(c) If \( 5 \cos \mathrm{~A}+3=0 \) and \( 180^{\circ}<\mathrm{A}<360^{\circ} \), determine by means of a diagram: \( \begin{array}{ll}\text { (1) } \tan ^{2} \mathrm{~A} & \text { (2) } \frac{\sin \mathrm{A}}{\cos \mathrm{A}}\end{array} \)

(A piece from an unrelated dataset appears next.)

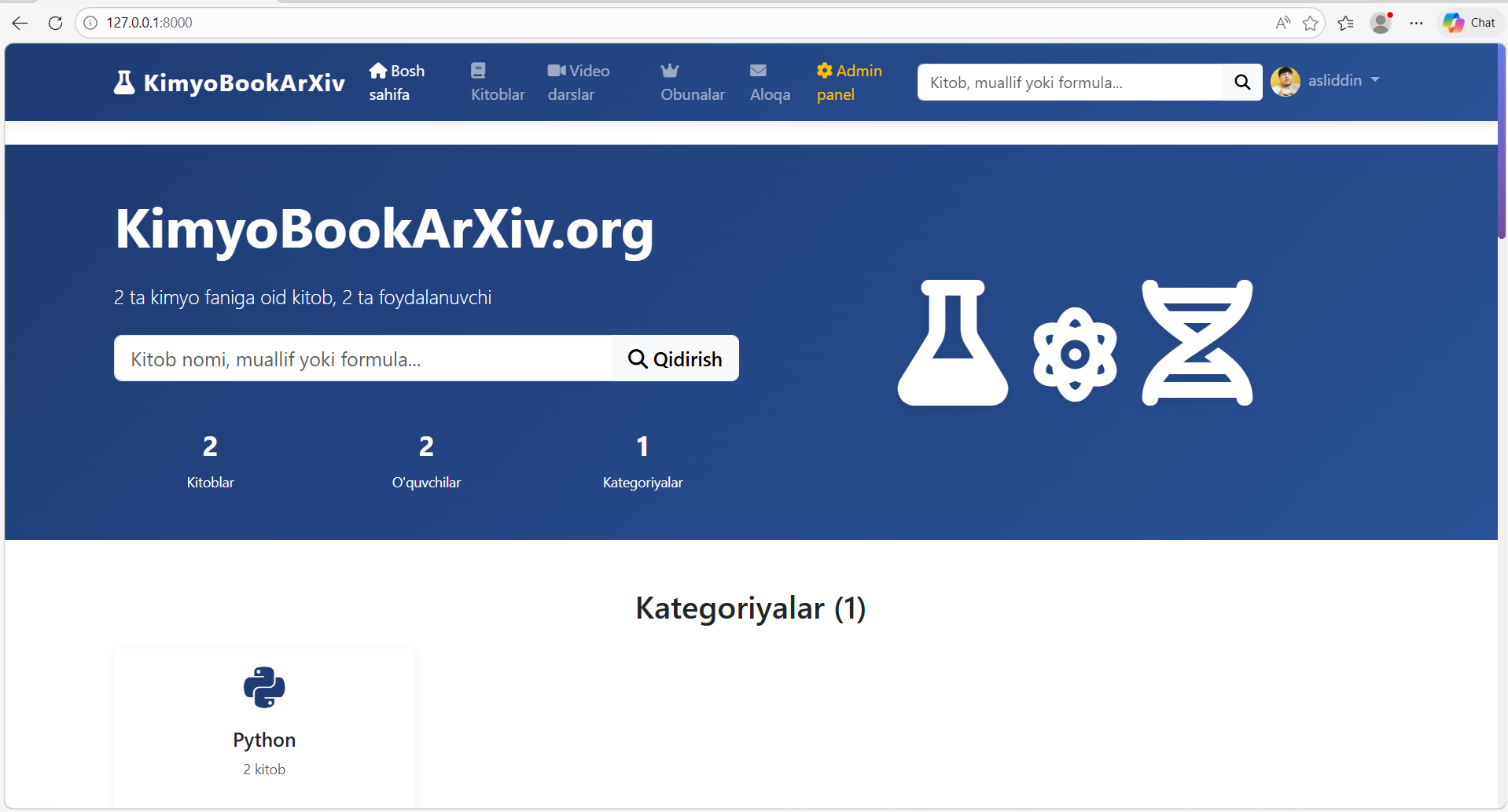The height and width of the screenshot is (812, 1508).
Task: Open the Aloqa contact page
Action: pyautogui.click(x=770, y=83)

First, let’s solve for \( \cos A \). Given the equation \( 5 \cos A + 3 = 0 \), we can rearrange it to find: \[ \cos A = -\frac{3}{5} \] Since we are looking for angle \( A \) in the range \( 180^\circ < A < 360^\circ \), we know \( A \) is in the third or fourth quadrant where cosine is negative. Now, we can use the Pythagorean identity \( \sin^2 A + \cos^2 A = 1 \) to find \( \sin A \): \[ \sin^2 A = 1 - \left(-\frac{3}{5}\right)^2 = 1 - \frac{9}{25} = \frac{16}{25} \] Thus, \( \sin A = -\frac{4}{5} \) (since \( A \) must also be in the third quadrant where sine is negative). Now, let's proceed to calculate \( \tan^2 A \): (1) \[ \tan A = \frac{\sin A}{\cos A} = \frac{-\frac{4}{5}}{-\frac{3}{5}} = \frac{4}{3} \] So, \[ \tan^2 A = \left(\frac{4}{3}\right)^2 = \frac{16}{9} \] (2) For \( \frac{\sin A}{\cos A} \), we already calculated that: \[ \frac{\sin A}{\cos A} = \tan A = \frac{4}{3} \] So, the final answers are: (1) \( \tan^2 A = \frac{16}{9} \) (2) \( \frac{\sin A}{\cos A} = \frac{4}{3} \)